*** Passage to read Section Begins ***

Illustrating the contributions of improved efficiency, AGA found that overall residential natural gas demand has remained steady over the last 40 years, despite an 86% increase in the total number of customers.
Residential natural gas customers use less than half the volume of natural gas today, on average, as they used in 1970, even though the average size of new homes has increased roughly by half in that period. Over the same period, CO2 emissions from the average natural gas-fueled home have declined by 1.2% per year, AGA said.
“Energy efficiency is an amazing story, but it’s one of the ones that are not as widely talked about,” said Sapna Gheewala, manager of Energy Efficiency in AGA’s Energy Markets, Analysis and Standards Group and author of the new study. “It’s not a sexy new solar panel or an electric car, but it’s going to be especially important going into the future in decreasing the initial energy investment in all sectors as our demand rises and we want to combat climate change and reduce emissions for a cleaner energy future.”
In 2018, natural gas utilities funded 132 natural gas efficiency programs in the U.S. and Canada for a total of $1.47 billion – an 8% increase from 2016 and 20% higher than 2012. The programs ranged from newly launched to mature programs that have been in place for 20 years or longer. More than 50 of the programs had been in place for at least 10 years.
Natural gas utilities focused a quarter of the spending, $365 million, on low-income efficiency programs, assisting more than 214,000 participants in 2018. Additionally, more than 66,000 commercial customers and upward of 72,000 industrial program customers were enrolled in natural gas efficiency programs in 2018.

*** Passage to read Section Ends ***
*** Records provided Section Begins ***

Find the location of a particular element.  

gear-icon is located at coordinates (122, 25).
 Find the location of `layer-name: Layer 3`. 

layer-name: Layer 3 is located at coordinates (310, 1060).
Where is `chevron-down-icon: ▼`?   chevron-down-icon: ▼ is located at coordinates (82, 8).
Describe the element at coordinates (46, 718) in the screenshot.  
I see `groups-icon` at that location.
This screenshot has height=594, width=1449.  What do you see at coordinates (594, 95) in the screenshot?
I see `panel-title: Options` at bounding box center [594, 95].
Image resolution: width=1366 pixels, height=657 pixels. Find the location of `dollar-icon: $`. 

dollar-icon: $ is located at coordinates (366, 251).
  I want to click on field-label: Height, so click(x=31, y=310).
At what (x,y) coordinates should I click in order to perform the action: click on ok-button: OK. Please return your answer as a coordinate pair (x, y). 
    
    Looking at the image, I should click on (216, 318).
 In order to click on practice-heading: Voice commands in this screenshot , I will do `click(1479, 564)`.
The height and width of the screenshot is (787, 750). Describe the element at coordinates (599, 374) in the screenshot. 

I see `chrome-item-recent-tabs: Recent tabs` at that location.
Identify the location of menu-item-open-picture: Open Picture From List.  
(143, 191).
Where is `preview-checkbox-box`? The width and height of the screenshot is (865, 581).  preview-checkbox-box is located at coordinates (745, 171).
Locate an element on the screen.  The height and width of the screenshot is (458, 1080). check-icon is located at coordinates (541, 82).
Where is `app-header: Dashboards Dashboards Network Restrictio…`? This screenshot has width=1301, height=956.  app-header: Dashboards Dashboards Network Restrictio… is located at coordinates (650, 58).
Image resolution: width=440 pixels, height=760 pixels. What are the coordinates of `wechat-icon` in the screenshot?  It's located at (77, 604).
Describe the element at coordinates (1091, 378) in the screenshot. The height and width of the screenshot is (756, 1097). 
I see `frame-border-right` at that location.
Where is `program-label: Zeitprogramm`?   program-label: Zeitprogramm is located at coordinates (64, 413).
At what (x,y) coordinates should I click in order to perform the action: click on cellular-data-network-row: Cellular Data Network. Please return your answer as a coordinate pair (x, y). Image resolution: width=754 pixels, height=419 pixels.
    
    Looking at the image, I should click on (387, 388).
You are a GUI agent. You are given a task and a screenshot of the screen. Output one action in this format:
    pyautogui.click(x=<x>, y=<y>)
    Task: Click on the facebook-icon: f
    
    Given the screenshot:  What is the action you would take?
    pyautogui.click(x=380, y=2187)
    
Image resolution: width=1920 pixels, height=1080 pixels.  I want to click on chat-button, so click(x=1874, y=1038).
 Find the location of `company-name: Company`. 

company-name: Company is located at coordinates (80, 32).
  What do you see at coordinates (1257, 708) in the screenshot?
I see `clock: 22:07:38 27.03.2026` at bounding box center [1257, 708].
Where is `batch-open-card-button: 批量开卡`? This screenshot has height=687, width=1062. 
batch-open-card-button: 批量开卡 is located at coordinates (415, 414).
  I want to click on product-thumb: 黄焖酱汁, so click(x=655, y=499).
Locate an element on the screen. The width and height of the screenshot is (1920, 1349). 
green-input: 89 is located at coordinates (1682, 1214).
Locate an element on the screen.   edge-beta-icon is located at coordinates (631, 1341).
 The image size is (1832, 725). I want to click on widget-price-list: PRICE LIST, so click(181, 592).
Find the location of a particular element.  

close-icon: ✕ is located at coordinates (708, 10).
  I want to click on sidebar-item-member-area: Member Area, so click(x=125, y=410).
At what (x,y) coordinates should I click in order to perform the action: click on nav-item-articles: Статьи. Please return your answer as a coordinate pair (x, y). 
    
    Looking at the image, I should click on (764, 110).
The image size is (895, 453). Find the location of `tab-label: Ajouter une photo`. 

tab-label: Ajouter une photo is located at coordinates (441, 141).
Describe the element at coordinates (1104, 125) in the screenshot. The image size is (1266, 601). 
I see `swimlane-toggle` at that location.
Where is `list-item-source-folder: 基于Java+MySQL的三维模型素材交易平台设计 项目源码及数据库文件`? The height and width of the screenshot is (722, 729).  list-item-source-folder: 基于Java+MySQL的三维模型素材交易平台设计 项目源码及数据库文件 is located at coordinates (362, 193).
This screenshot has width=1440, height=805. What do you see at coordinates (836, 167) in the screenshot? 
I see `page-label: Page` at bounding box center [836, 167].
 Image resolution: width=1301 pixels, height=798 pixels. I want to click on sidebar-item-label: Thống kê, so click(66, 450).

*** Records provided Section Ends ***

◆ **Exercise brief**: Reproduce the stretch of the passage on natural gas efficiency from "Illustrating the contributions" through "year, AGA said.", word for word.

◆ **Your response**:
Illustrating the contributions of improved efficiency, AGA found that overall residential natural gas demand has remained steady over the last 40 years, despite an 86% increase in the total number of customers.
Residential natural gas customers use less than half the volume of natural gas today, on average, as they used in 1970, even though the average size of new homes has increased roughly by half in that period. Over the same period, CO2 emissions from the average natural gas-fueled home have declined by 1.2% per year, AGA said.